晴海・選手村跡地の一大マンション群は買ってはいけない?東京都内に住宅大量供給の兆候

Business Journal / 2019年6月3日 9時0分

 タワマンも分譲されるので国内外の投資マネーにも期待したいところだ。だが、引き渡しまで4年もかかる物件を買う投資家はほとんどいないのではないか。中古のマンションであれば、これを賃貸に回せるので3年から5年程度のタームで投資して、値上りを見込んで出口で売るというシナリオを描きやすいが、建設中の物件ではそうはいかない。東南アジアならば、開発中に買った権利を建物竣工前に売却できるので、マネーゲームを行いやすいが日本では無理な相談だ。
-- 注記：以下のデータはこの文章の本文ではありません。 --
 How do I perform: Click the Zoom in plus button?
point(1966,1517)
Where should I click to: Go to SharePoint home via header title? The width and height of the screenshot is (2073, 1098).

 実需としてみても、4年後の家族像を正確に予測できる人は少数だろう。子供の成績や学校、夫婦の勤務地、収入、健康。今の世の中は不確定要素が多すぎる。こうした変動要素に目をつむって建物竣工時の「値上がり」に期待するのは、投資スタンスとしてはあまりに天に運を任せているとしか思えない。

 このように考えてくると、「あえて」今、飛びついて買うような物件には思えない。令和時代のマンション購入は、昭和、平成時代の発想とは決別したほうがよさそうだ。